__RECORDS PROVIDED__:
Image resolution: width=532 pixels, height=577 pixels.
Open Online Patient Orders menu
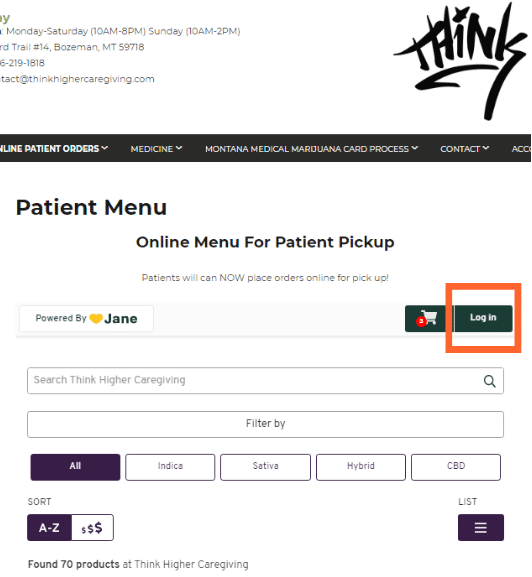pos(54,149)
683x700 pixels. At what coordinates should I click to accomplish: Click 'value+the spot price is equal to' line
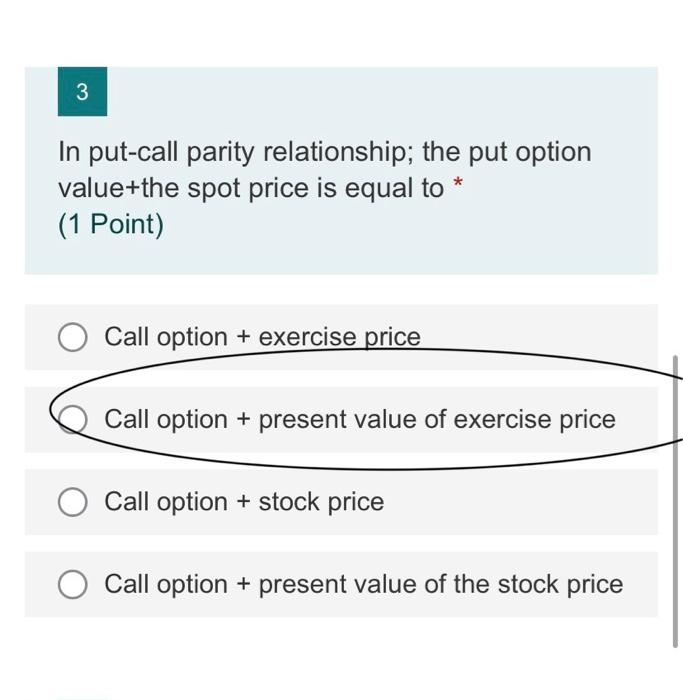click(x=250, y=188)
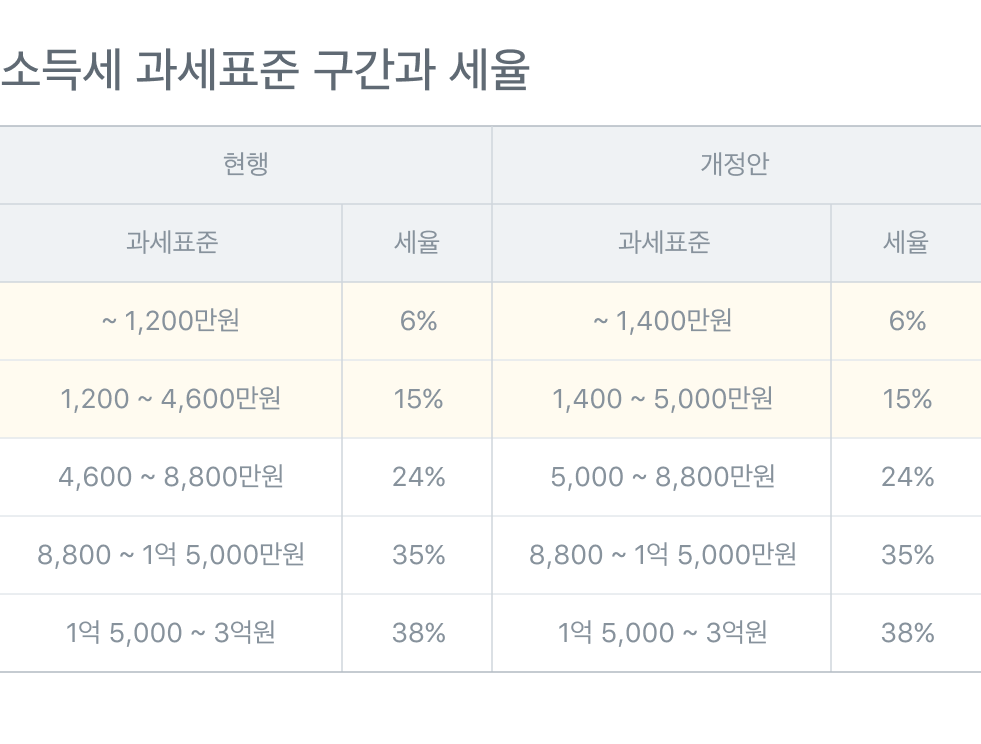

__DIRECTIONS__:
Keep the pictures out, and write out the rest of the data above word for word.

__YOUR SOLUTION__:
Image resolution: width=532 pixels, height=577 pixels.
Open Online Patient Orders menu
pos(54,149)
683x700 pixels. At what coordinates should I click to accomplish: Click 'value+the spot price is equal to' line
click(x=250, y=188)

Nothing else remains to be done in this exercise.